Simulating Outer Barrier Failure

If you specify the Number of Barriers for your Source to be either "single;" or "double", the Outer Barrier… button will be available on the Source dialog.

The Outer Barrier… button accesses the following dialog for defining the outer barrier failure modes:

Failure modes can be added and deleted using the Add Failure Mode and Delete Failure Mode buttons.  You can move between existing failure modes using the Previous Mode and Next Mode buttons at the top of the dialog.

Every failure mode requires at least three inputs: the Effective Time, the Probability, and the Distribution:

Effective Time:  A failure distribution is defined with respect to time (it is a frequency distribution in time).  The Effective Time provides a mechanism by which you can dynamically delay, speed up, or slow down the failure rate.  The default value is the elapsed time (Etime), which implies that the failure distribution starts at the beginning of the simulation and is not modified during the simulation in any way.

Probability: This is the probability that the mode is active for a given package (i.e., only a small number of the packages may be susceptible to a particular failure mode).  For example, while all packages may be vulnerable to uniform corrosion, only a small percentage may be vulnerable to a failure mode associated with faulty construction (e.g., bad welds).  Put another way, if a barrier had only a single failure mode which had a probability of 0.5, by the end of the simulation, only 50% of the packages would have failed. The default probability for a failure mode is 1 (all packages are susceptible).  Note that the probability should not be specified as a function of time (if it is, its initial value will be used).

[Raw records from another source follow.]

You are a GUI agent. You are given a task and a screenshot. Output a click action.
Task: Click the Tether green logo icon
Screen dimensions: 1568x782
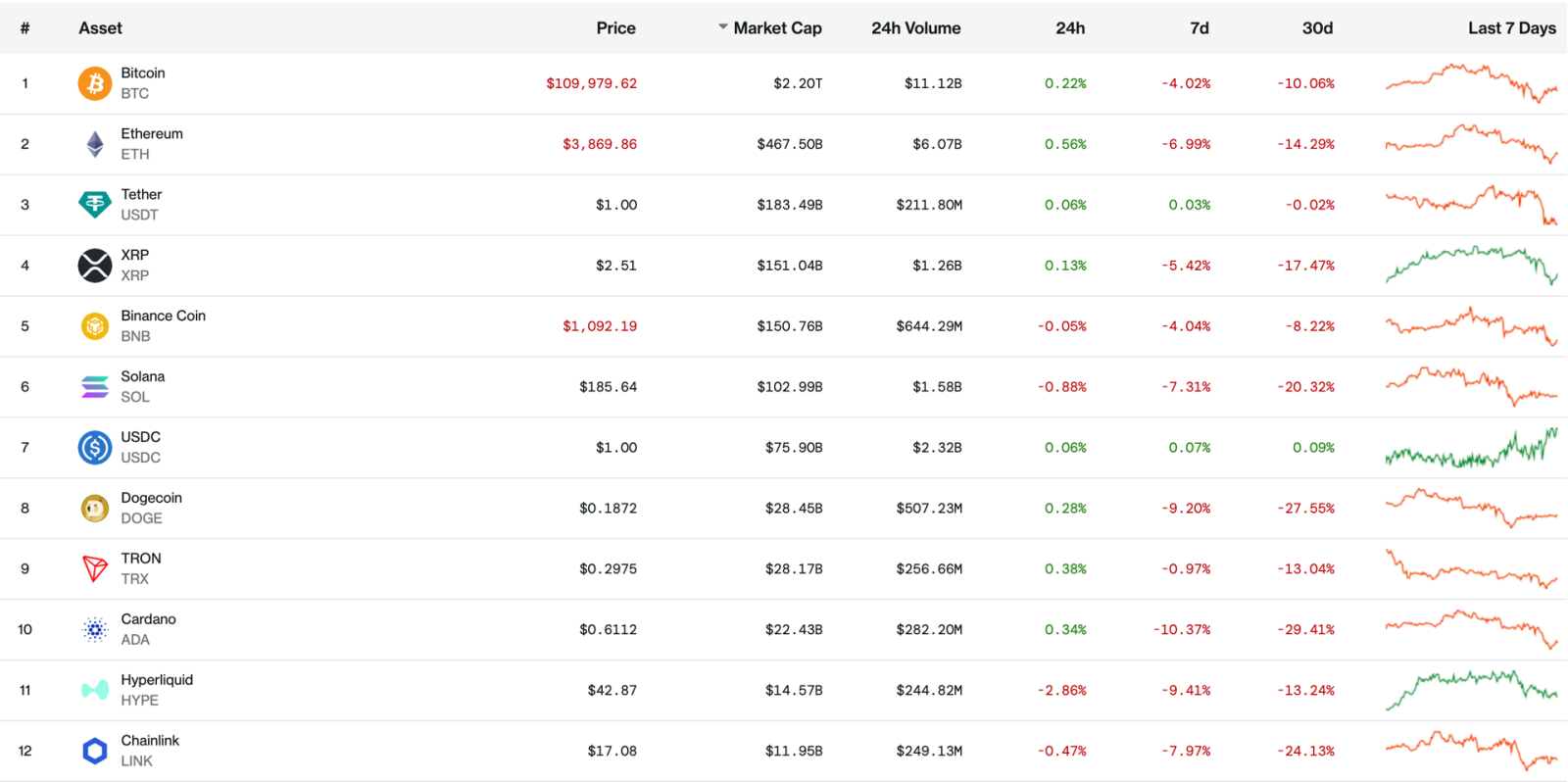(95, 205)
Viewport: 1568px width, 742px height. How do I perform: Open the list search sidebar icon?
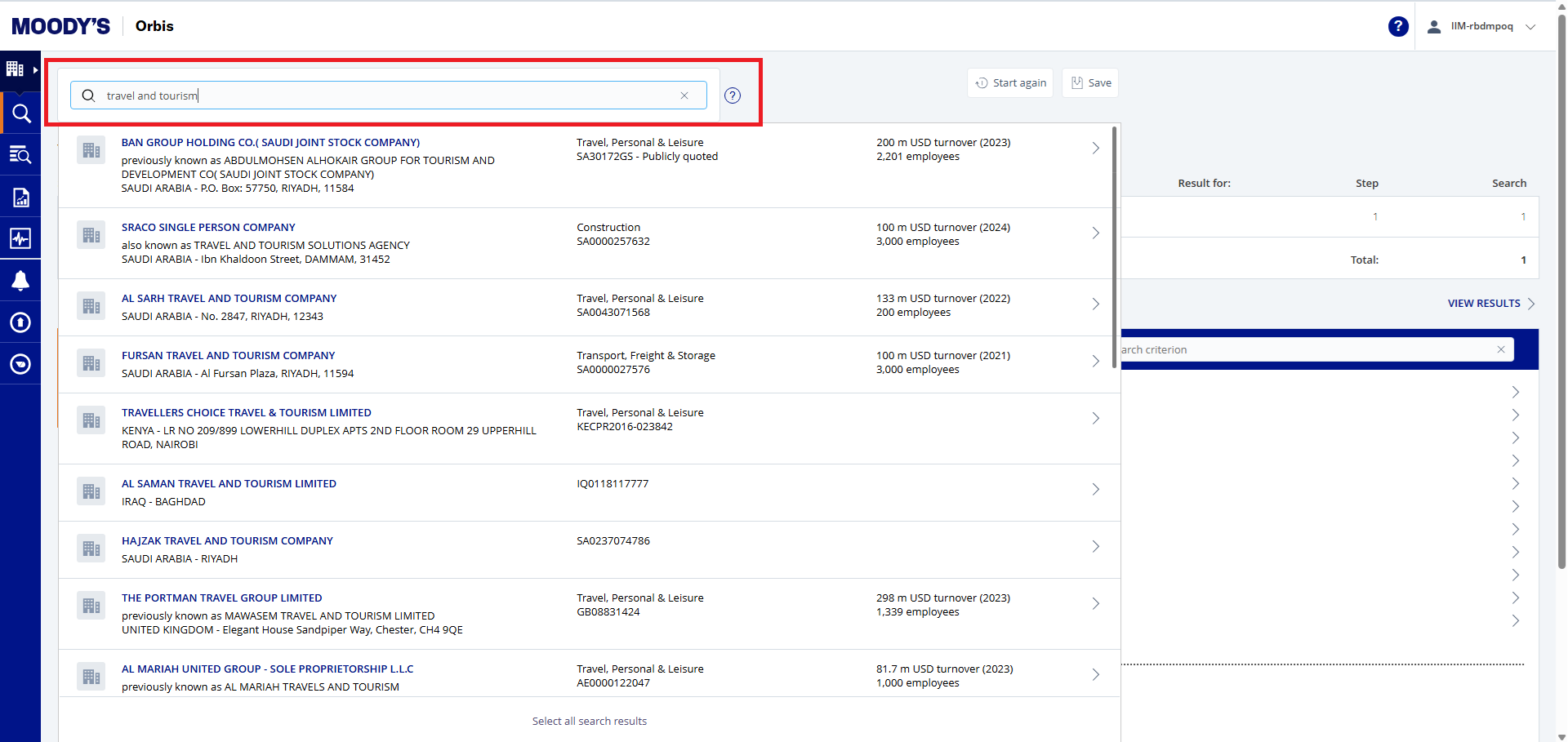click(x=20, y=155)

Distribution:  This is a list box with five options: Uniform, Weibull, Exponential, User-Defined, and Immediate.  These define the shape of the failure distribution.  Each type of failure distribution requires some parameters (e.g., a Uniform requires one parameter, a Weibull requires two, etc.).  These additional inputs appear in the box directly below the Distribution field labeled "Failure Mode Definition".

One very important point to note regarding the Outer barrier is that package failure is discretized.  That is, GoldSim fails packages discretely and does not fail fractional packages.  Hence, if you defined a uniform failure distribution over 10 years (i.e., the packages fail at a uniform rate), and there were only 20 packages in your Source, the cumulative amount of mass exposed at the Source would look like this:

The line is jagged because the packages fail discretely.

   Warning: If your run a Deterministic (rather than probabilistic) simulation, the package failures will not follow the specified distribution.  Rather, they will all fail at the same time (the expected value of the distribution).